OBJETIVOS:
**a.** Responde con datos de la selección sobre las leyes estatales y la Corte Suprema:
(i) ¿Cuánto duró el debate que escuchó la Corte Suprema esta semana?
(ii) ¿Los legisladores de qué dos estados aprobaron las leyes?
(iii) ¿Cómo se llama la ley de Florida?
**b.** Por favor, continúa la selección sobre las leyes estatales y la Corte Suprema a partir de su última oración.

SELECCIÓN:
_ _ _

La Corte Suprema deberá tomar una decisión sobre dos leyes estatales que podría transformar internet tal como la conocemos, pero cuyos alcances pueden corromper las libertades sobre las que se asienta la democracia norteamericana, y eso es más importante.

Esta semana la Corte Suprema de EEUU escuchó dos argumentaciones enfrentadas en torno a la libertad de expresión. Fueron más de cuatro horas de debate alrededor de un par de leyes estatales que regulan cómo los gigantes tecnológicos controlan el contenido que puede aparecer en sus sitios. Cada parte tironea de los alcances de la Primera Enmienda corrompiendo la sacralidad que ha tenido por siglos. Entender qué se juega en esta batalla es fundamental para comprender cómo la polarización política, una coyuntura tosca y superficial, puede corroer las bases mismas de la democracia americana.

Todo comenzó luego de que distintas redes sociales y plataformas prohibieran al presidente Donald Trump conservar sus cuentas, culpándolo de los acontecimientos del 6 de enero de 2021. Como reacción al modo en que las compañías de Mark Zuckerberg y Jack Dorsey cancelaron la opinión de Trump, cosa que le ocurrió también a muchos políticos, usuarios comunes y a medios de comunicación, los legisladores estatales de Florida y Texas aprobaron leyes para obligar a las empresas a mantener todas las opiniones en línea y no borrar de la plataforma a candidatos políticos. Esas leyes son la HB 20 de Texas y la SB 7072 de Florida.

_ _ _

DATOS PROPORCIONADOS:

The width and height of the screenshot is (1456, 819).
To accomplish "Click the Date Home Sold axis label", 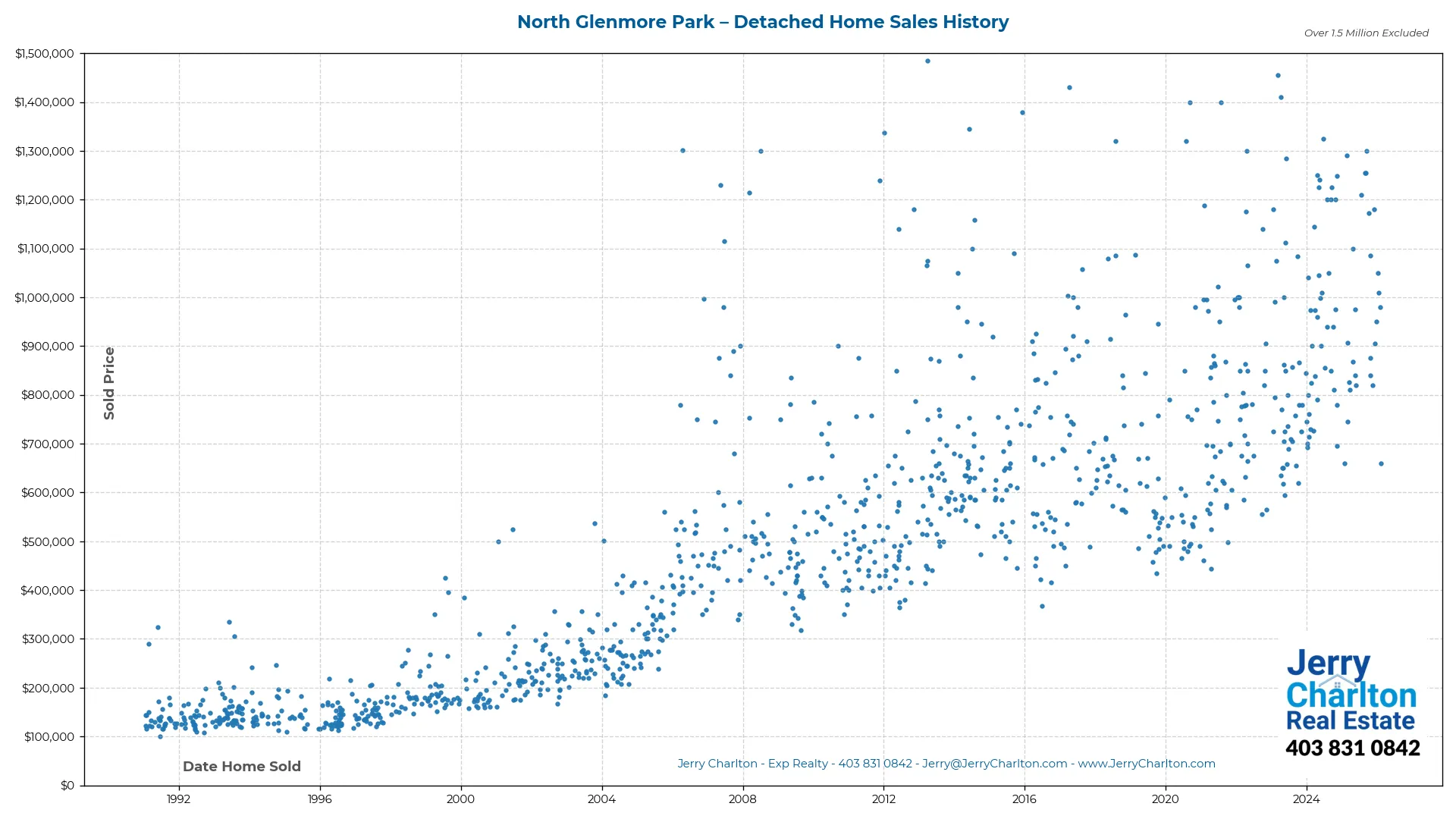I will point(241,766).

_ _ _

RESPUESTAS DEL EJERCICIO:
**a.**
(i) Más de cuatro horas.
(ii) Florida y Texas.
(iii) SB 7072.

**b.**
Dos gigantes del lobby de la industria tecnológica, NetChoice y Computer & Communications Industry Association, presentaron demandas para impedir que las leyes entraran en vigencia. Los casos se conocen como Moody vs. NetChoice y NetChoice vs. Paxton y en ambos se sostiene que las leyes de Texas y Florida violan la Primera Enmienda, y por tanto las apelaron. Dado que un tribunal de segunda instancia declaró inconstitucional la de Florida mientras que otro permitió que la texana se mantuviera, ambas llegaron a la Corte Suprema.

Histórica y mayoritariamente los estadounidenses han aceptado el hecho de que la gente puede decir lo que quiera. Claro que existen normas contra la difamación, apologías varias y otras excepciones, pero siempre se ha cuidado que la libertad de expresión sea el bien más preciado a proteger y este ha sido un consenso rector de la vida cívica y la moral del país. Es cierto que internet ha cambiado mucho las cosas y en lo que se refiere al acceso y a la producción de contenidos culturales, políticos y periodísticos y esto ha democratizado, por suerte, la circulación de mensajes. Todo lo bueno se ha potenciado. Y también todo lo malo. Hay robots que amplifican los mensajes, hay mentiras que se propagan con inocencia y hay mentiras que se diseñan cuidadosamente para los más oscuros fines. Hay presiones de los gobiernos y de otros espacios de poder, hay delitos, hay violencia, y otro montón de cosas que siempre hubo en la cotidianeidad de las personas. El mundo es un lugar hostil, así es la vida.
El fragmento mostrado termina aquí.